Roger held back a grin. "First off it's S-U, not S-A. And there are two Fs."
Mark picked up the pencil and started erasing. "S-U? Two Fs? No way."
"Way. Didn't you learn anything from Mrs. Peters in seventh grade?"
Mark carefully rewrote the word. "I never liked how she made us stand up and spell words in front of the whole class." He laid the pencil back down. "At eighteen, no one can stop us, you know."
"I know," Roger said. "Eighteen is cool."
"I want to go," Mark said, though Roger wasn't sure exactly who he was trying to convince. Roger sure as hell didn't need convincing. Roger wanted nothing more than to get away from suburbia and into the real music scene. Places where rock wasn't a four-letter word.
His parents were probably just getting back from their dinner out. He wondered if his mother had found his note and had her moment of panic. Even if he went nowhere, that alone would be worth it.
"Of course you do," Roger told him, though he wasn't sure if he believed it. He and Mark had been best friends since they were five. Roger knew Mark better than anyone. Knew that even though Mark wanted a different life than what his parents had planned for him, part of him also still wanted their approval. Roger was actually surprised Mark had made it this far.

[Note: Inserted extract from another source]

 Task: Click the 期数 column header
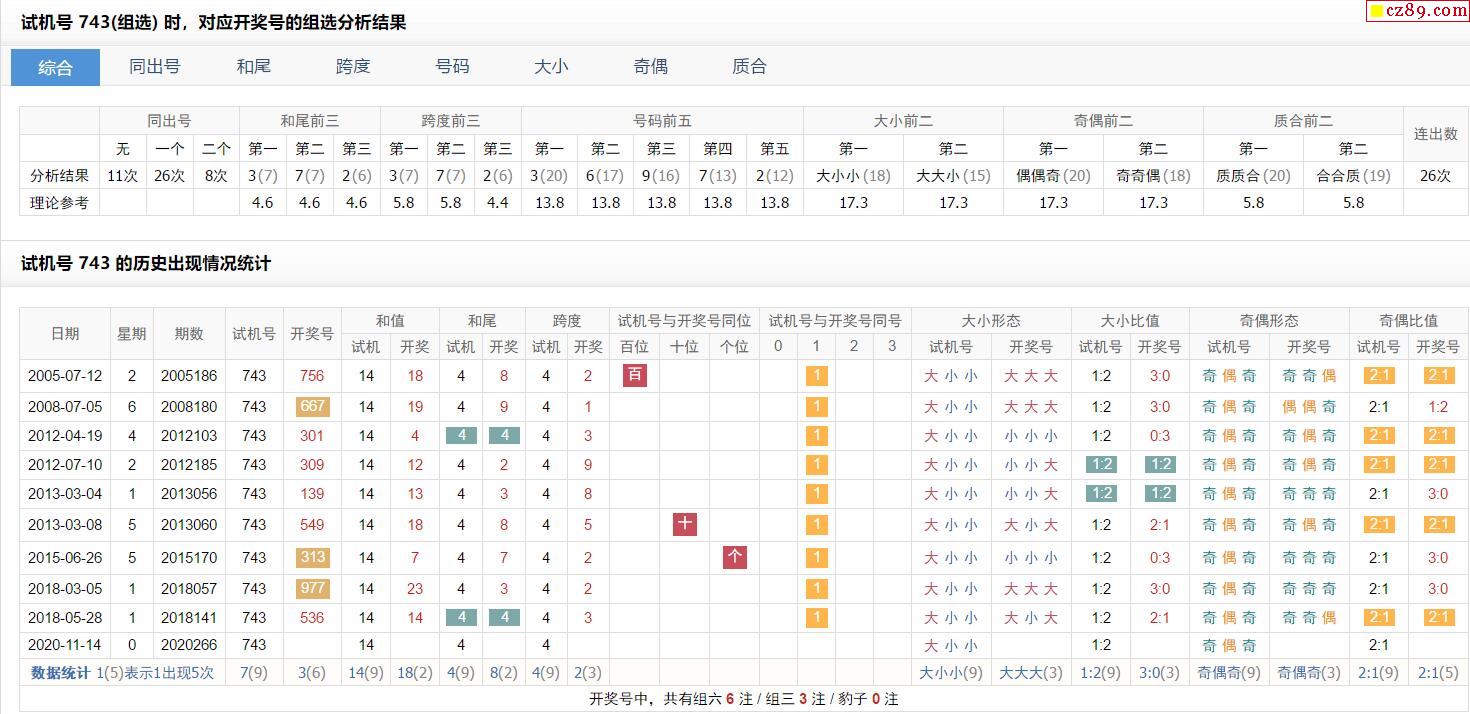(189, 334)
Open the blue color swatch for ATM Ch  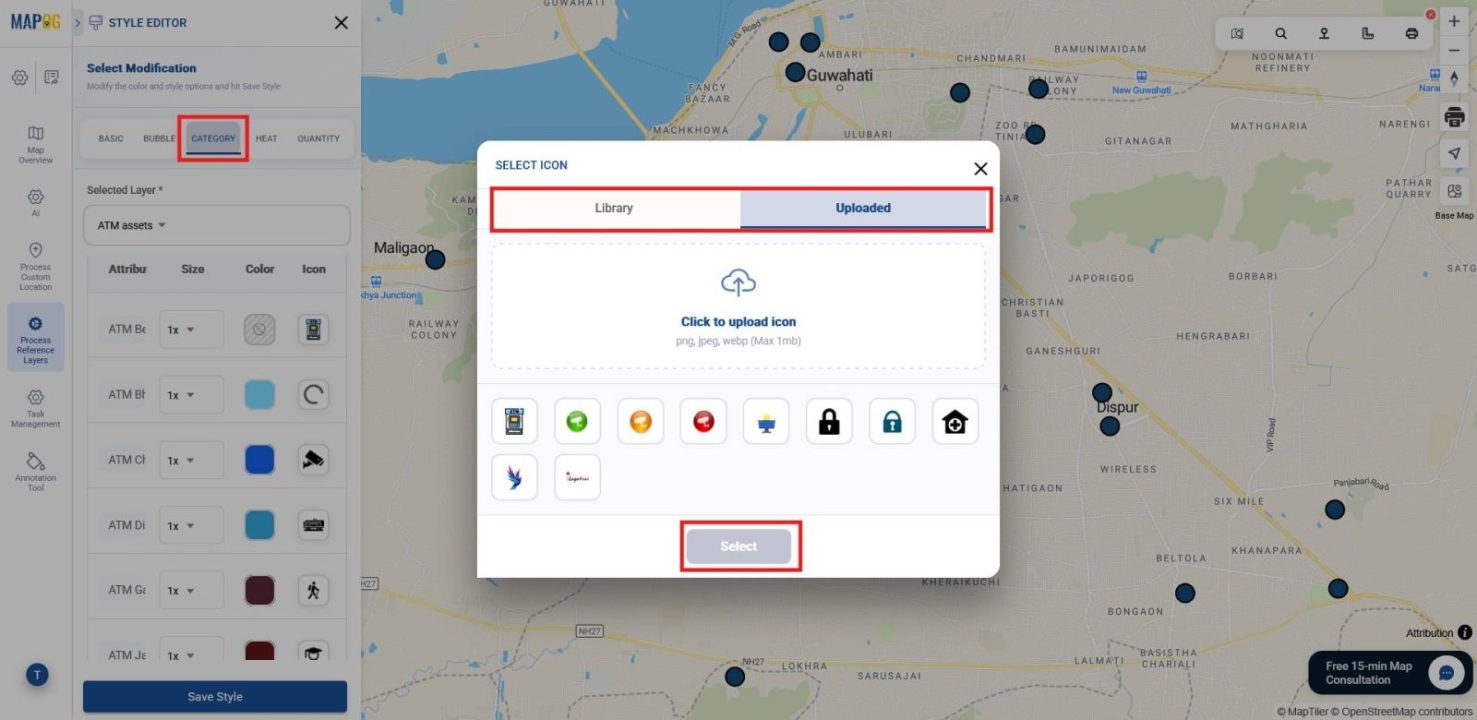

No, Roger knew the only place Mark would be heading after his eighteenth birthday would be Rhode Island and Brown, just where his parents wanted him to go.
Mark needed to loosen up. Have fun. Eventually get over the fact that being a disappointment wasn't such a big deal.
He reached across the countertop and grabbed the note, crumpling it into a little ball. "Forget it. There's a party across town. They got booze and hot girls and I got car keys."
"But what about your note...?" Mark looked worried.
Roger just laughed and patted his friend on the back. "Fuck it. It'll freak my mom. She'll get over it." He tossed Mark's note into the trash. "Come on."
There was hesitation in Mark's eyes but another thing Roger knew was it never too much to get Mark to cave on something like this. "That girl, Maureen, you've been drooling over will be there."
Mark's eyes lit up. "Really? Okay."
Ten minutes later, New York City was forgotten. Mark wasn't ready and for his sake, Roger would stick around. Make the rest of his senior year something to remember before he took off.
Or, at the very least, he could teach his best friend how to spell.